▶ About this exercise: Retype the data below without altering anything.

▶ Data under study:
──────────────────────────────
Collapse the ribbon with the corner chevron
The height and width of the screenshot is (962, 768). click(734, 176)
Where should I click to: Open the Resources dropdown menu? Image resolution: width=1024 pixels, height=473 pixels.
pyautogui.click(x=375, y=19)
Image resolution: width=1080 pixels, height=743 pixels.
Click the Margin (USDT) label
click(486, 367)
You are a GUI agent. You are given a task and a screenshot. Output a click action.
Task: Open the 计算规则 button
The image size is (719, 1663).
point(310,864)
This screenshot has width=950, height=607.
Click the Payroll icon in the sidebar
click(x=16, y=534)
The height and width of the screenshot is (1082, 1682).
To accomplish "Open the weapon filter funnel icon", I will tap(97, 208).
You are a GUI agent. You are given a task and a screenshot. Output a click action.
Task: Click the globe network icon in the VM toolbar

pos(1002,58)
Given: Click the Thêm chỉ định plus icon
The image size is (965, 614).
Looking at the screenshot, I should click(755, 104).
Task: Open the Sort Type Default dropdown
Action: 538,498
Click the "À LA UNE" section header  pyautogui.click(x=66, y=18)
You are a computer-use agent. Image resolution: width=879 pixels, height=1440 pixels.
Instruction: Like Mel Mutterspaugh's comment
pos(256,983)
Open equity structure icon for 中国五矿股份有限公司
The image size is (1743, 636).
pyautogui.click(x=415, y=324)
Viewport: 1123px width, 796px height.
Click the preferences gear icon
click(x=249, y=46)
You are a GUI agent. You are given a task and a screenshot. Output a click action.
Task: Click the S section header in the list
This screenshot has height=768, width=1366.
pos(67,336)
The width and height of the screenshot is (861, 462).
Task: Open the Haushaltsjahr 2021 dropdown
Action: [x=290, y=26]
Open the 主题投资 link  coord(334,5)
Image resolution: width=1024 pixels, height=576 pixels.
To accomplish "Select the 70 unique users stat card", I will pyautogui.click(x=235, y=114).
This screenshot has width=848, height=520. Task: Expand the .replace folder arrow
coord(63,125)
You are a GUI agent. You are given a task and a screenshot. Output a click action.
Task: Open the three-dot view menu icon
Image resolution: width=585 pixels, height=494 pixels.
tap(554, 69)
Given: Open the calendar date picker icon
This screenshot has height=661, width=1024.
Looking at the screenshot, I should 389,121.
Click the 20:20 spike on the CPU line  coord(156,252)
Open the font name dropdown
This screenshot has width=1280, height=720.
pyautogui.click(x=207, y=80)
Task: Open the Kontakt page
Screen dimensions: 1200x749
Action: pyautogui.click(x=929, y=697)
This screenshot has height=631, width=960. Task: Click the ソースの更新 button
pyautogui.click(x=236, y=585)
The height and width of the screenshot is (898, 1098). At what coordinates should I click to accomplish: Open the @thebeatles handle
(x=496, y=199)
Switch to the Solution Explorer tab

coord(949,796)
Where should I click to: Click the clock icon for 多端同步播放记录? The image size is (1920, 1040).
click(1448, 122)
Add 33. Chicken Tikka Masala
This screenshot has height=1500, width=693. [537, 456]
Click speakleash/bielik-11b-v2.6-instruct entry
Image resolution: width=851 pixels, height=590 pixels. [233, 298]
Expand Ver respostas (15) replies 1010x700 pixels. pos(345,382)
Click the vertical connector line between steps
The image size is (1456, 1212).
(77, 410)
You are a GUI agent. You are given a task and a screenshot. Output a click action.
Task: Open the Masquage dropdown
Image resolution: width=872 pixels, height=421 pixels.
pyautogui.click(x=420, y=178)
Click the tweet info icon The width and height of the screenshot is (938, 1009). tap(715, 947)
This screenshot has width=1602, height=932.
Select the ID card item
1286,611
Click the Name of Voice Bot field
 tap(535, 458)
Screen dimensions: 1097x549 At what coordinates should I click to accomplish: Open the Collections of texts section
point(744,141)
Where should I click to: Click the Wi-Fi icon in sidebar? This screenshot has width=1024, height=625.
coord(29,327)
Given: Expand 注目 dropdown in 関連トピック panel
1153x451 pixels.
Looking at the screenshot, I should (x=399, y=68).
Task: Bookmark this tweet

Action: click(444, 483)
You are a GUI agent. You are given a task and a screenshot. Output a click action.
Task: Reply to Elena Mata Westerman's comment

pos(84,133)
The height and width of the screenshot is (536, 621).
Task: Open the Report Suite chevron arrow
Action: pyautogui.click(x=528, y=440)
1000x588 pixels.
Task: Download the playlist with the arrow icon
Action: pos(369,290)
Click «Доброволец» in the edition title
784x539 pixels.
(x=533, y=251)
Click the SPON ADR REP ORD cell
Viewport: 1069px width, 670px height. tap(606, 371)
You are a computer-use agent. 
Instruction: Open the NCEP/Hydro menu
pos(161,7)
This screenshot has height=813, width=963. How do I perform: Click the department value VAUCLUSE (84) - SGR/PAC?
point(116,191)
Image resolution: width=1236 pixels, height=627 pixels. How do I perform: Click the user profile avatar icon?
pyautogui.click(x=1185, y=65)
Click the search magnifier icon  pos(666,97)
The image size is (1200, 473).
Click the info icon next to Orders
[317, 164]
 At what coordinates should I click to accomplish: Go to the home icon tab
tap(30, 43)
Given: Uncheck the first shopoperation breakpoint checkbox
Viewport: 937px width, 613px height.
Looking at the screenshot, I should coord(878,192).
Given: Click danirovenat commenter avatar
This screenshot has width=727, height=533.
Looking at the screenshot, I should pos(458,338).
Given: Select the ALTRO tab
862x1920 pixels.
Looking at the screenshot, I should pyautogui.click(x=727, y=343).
──────────────────────────────
▶ Response area:
Collapse the ribbon with the corner chevron
The height and width of the screenshot is (962, 768). click(734, 176)
Where should I click to: Open the Resources dropdown menu? Image resolution: width=1024 pixels, height=473 pixels.
pyautogui.click(x=375, y=19)
Image resolution: width=1080 pixels, height=743 pixels.
Click the Margin (USDT) label
click(486, 367)
You are a GUI agent. You are given a task and a screenshot. Output a click action.
Task: Open the 计算规则 button
The image size is (719, 1663).
point(310,864)
This screenshot has width=950, height=607.
Click the Payroll icon in the sidebar
click(x=16, y=534)
The height and width of the screenshot is (1082, 1682).
To accomplish "Open the weapon filter funnel icon", I will tap(97, 208).
You are a GUI agent. You are given a task and a screenshot. Output a click action.
Task: Click the globe network icon in the VM toolbar

pos(1002,58)
Given: Click the Thêm chỉ định plus icon
The image size is (965, 614).
Looking at the screenshot, I should click(755, 104).
Task: Open the Sort Type Default dropdown
Action: 538,498
Click the "À LA UNE" section header  pyautogui.click(x=66, y=18)
You are a computer-use agent. Image resolution: width=879 pixels, height=1440 pixels.
Instruction: Like Mel Mutterspaugh's comment
pos(256,983)
Open equity structure icon for 中国五矿股份有限公司
The image size is (1743, 636).
pyautogui.click(x=415, y=324)
Viewport: 1123px width, 796px height.
Click the preferences gear icon
click(x=249, y=46)
You are a GUI agent. You are given a task and a screenshot. Output a click action.
Task: Click the S section header in the list
This screenshot has height=768, width=1366.
pos(67,336)
The width and height of the screenshot is (861, 462).
Task: Open the Haushaltsjahr 2021 dropdown
Action: [x=290, y=26]
Open the 主题投资 link  coord(334,5)
Image resolution: width=1024 pixels, height=576 pixels.
To accomplish "Select the 70 unique users stat card", I will pyautogui.click(x=235, y=114).
This screenshot has width=848, height=520. Task: Expand the .replace folder arrow
coord(63,125)
You are a GUI agent. You are given a task and a screenshot. Output a click action.
Task: Open the three-dot view menu icon
Image resolution: width=585 pixels, height=494 pixels.
tap(554, 69)
Given: Open the calendar date picker icon
This screenshot has height=661, width=1024.
Looking at the screenshot, I should 389,121.
Click the 20:20 spike on the CPU line  coord(156,252)
Open the font name dropdown
This screenshot has width=1280, height=720.
pyautogui.click(x=207, y=80)
Task: Open the Kontakt page
Screen dimensions: 1200x749
Action: pyautogui.click(x=929, y=697)
This screenshot has height=631, width=960. Task: Click the ソースの更新 button
pyautogui.click(x=236, y=585)
The height and width of the screenshot is (898, 1098). At what coordinates should I click to accomplish: Open the @thebeatles handle
(x=496, y=199)
Switch to the Solution Explorer tab

coord(949,796)
Where should I click to: Click the clock icon for 多端同步播放记录? The image size is (1920, 1040).
click(1448, 122)
Add 33. Chicken Tikka Masala
This screenshot has height=1500, width=693. [537, 456]
Click speakleash/bielik-11b-v2.6-instruct entry
Image resolution: width=851 pixels, height=590 pixels. [233, 298]
Expand Ver respostas (15) replies 1010x700 pixels. pos(345,382)
Click the vertical connector line between steps
The image size is (1456, 1212).
(77, 410)
You are a GUI agent. You are given a task and a screenshot. Output a click action.
Task: Open the Masquage dropdown
Image resolution: width=872 pixels, height=421 pixels.
pyautogui.click(x=420, y=178)
Click the tweet info icon The width and height of the screenshot is (938, 1009). tap(715, 947)
This screenshot has width=1602, height=932.
Select the ID card item
1286,611
Click the Name of Voice Bot field
 tap(535, 458)
Screen dimensions: 1097x549 At what coordinates should I click to accomplish: Open the Collections of texts section
point(744,141)
Where should I click to: Click the Wi-Fi icon in sidebar? This screenshot has width=1024, height=625.
coord(29,327)
Given: Expand 注目 dropdown in 関連トピック panel
1153x451 pixels.
Looking at the screenshot, I should (x=399, y=68).
Task: Bookmark this tweet

Action: click(444, 483)
You are a GUI agent. You are given a task and a screenshot. Output a click action.
Task: Reply to Elena Mata Westerman's comment

pos(84,133)
The height and width of the screenshot is (536, 621).
Task: Open the Report Suite chevron arrow
Action: pyautogui.click(x=528, y=440)
1000x588 pixels.
Task: Download the playlist with the arrow icon
Action: pos(369,290)
Click «Доброволец» in the edition title
784x539 pixels.
(x=533, y=251)
Click the SPON ADR REP ORD cell
Viewport: 1069px width, 670px height. tap(606, 371)
You are a computer-use agent. 
Instruction: Open the NCEP/Hydro menu
pos(161,7)
This screenshot has height=813, width=963. How do I perform: Click the department value VAUCLUSE (84) - SGR/PAC?
point(116,191)
Image resolution: width=1236 pixels, height=627 pixels. How do I perform: Click the user profile avatar icon?
pyautogui.click(x=1185, y=65)
Click the search magnifier icon  pos(666,97)
The image size is (1200, 473).
Click the info icon next to Orders
[317, 164]
 At what coordinates should I click to accomplish: Go to the home icon tab
tap(30, 43)
Given: Uncheck the first shopoperation breakpoint checkbox
Viewport: 937px width, 613px height.
Looking at the screenshot, I should coord(878,192).
Given: Click danirovenat commenter avatar
This screenshot has width=727, height=533.
Looking at the screenshot, I should pos(458,338).
Given: Select the ALTRO tab
862x1920 pixels.
Looking at the screenshot, I should pyautogui.click(x=727, y=343).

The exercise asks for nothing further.